Comme chaque matin, ce 12 novembre, Delphine Toutin accueille sa classe avec une série de questions, un échange autour du jour férié de la veille et des activités du week-end. L’enseignante d’UPE2A NSA (voir lexique ci-dessous) au collège Anita-Conti rappelle ainsi ce que marque le 11 novembre, s’intéresse à chacun de ses onze élèves et convoque le vocabulaire du quotidien.

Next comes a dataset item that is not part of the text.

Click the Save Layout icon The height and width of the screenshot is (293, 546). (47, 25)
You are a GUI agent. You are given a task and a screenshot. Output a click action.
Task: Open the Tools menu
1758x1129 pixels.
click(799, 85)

« Qu’as-tu fait, Aïcha ? » « J’ai vu un film au cinéma » D’autres répondent qu’ils ont joué au football ou cuisiné du maffé, plat africain à base d’arachides. La plupart de ces jeunes ont environ 15 ans et sont récemment arrivés de Guinée, du Mali ou de la Côte d’Ivoire, seuls, en ayant peu ou pas du tout fréquenté l’école. Nombre d’entre eux vivent en foyer, à plusieurs kilomètres de Saint-Nazaire.
Lexique
- Élève allophone : jeune de moins de 18 ans arrivé en France depuis peu et parlant une, voire d’autres langues que le français. Certains parlent le français, d’autres pas. Certains sont allés à l’école, d’autres jamais ou peu.
- FLS : français langue seconde
- UPE2A : unité pédagogique pour élèves allophones arrivants. Il en existe deux à Saint-Nazaire (collèges Jean-Moulin et Pierre-Norange).

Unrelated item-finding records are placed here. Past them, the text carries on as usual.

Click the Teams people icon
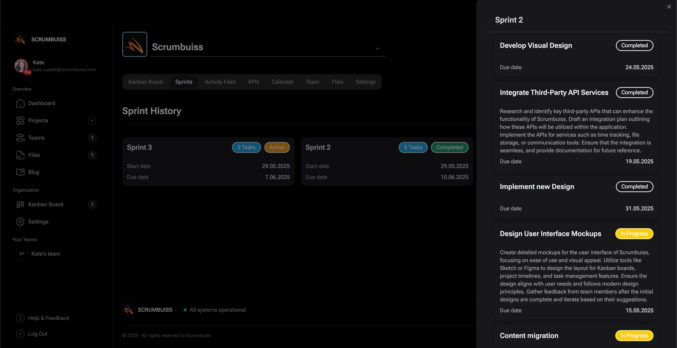The width and height of the screenshot is (677, 348). [20, 138]
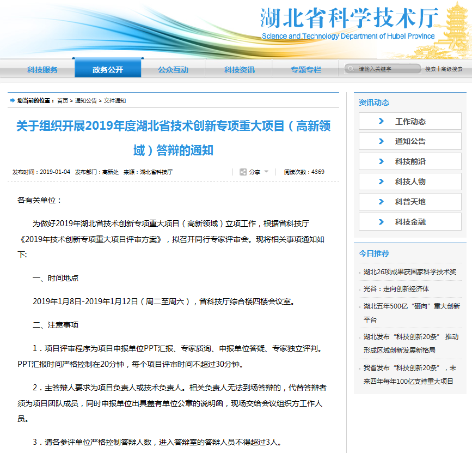Screen dimensions: 472x453
Task: Open the 光谷：走向创新经济体 recommended article
Action: [x=396, y=289]
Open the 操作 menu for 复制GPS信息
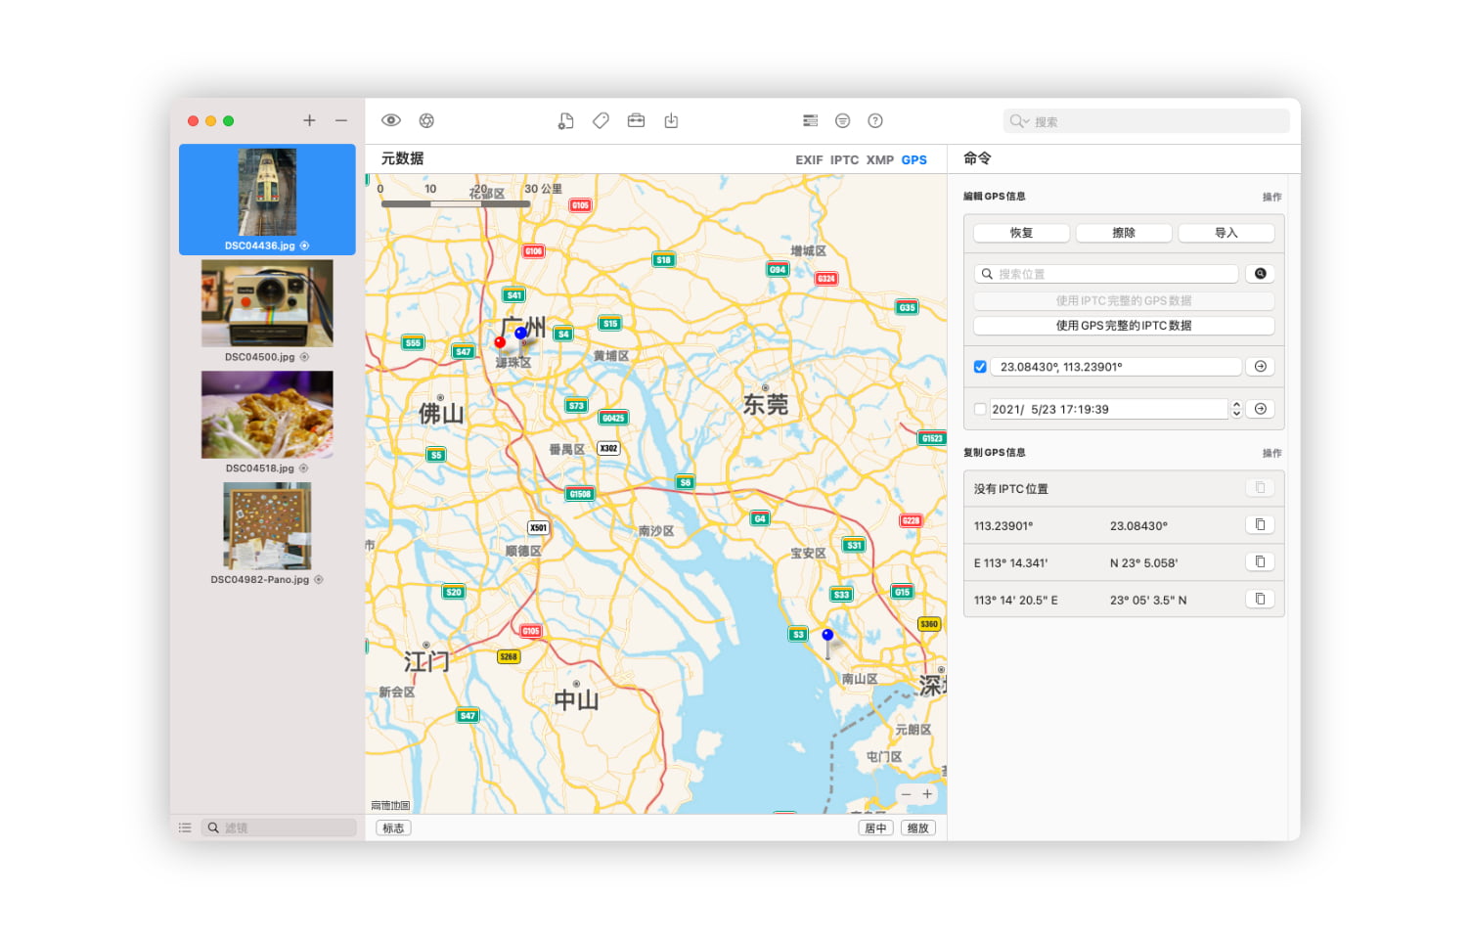 [1271, 453]
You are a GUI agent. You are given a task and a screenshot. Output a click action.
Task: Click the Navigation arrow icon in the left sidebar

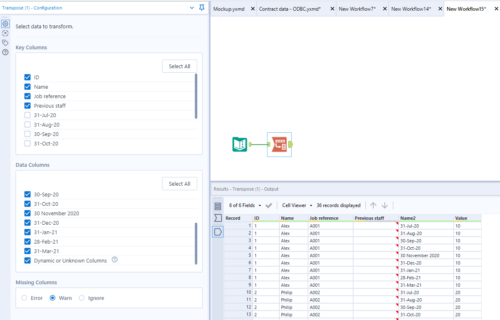(5, 33)
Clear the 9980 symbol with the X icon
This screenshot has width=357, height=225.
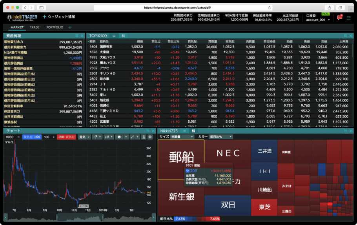18,137
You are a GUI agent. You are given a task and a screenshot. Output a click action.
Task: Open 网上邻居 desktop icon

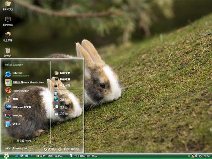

- UPE2A NSA : unité pédagogique pour élèves allophones arrivants non ou peu scolarisés antérieurement. Il en existe trois en Loire-Atlantique, soit environ 45 places (une à Saint-Nazaire et deux à Nantes).
- OEPRE : ouvrir l’école aux parents pour la réussite des enfants
Devenir écolier en France
« Je ne connais pas leurs parcours, à moins qu’ils souhaitent m’en parler », explique Delphine Toutin. Il est à peine 9h, mais elle regorge d’énergie et de sourire. « Il faut être dynamique, souple et surtout à leur écoute », souligne-t-elle.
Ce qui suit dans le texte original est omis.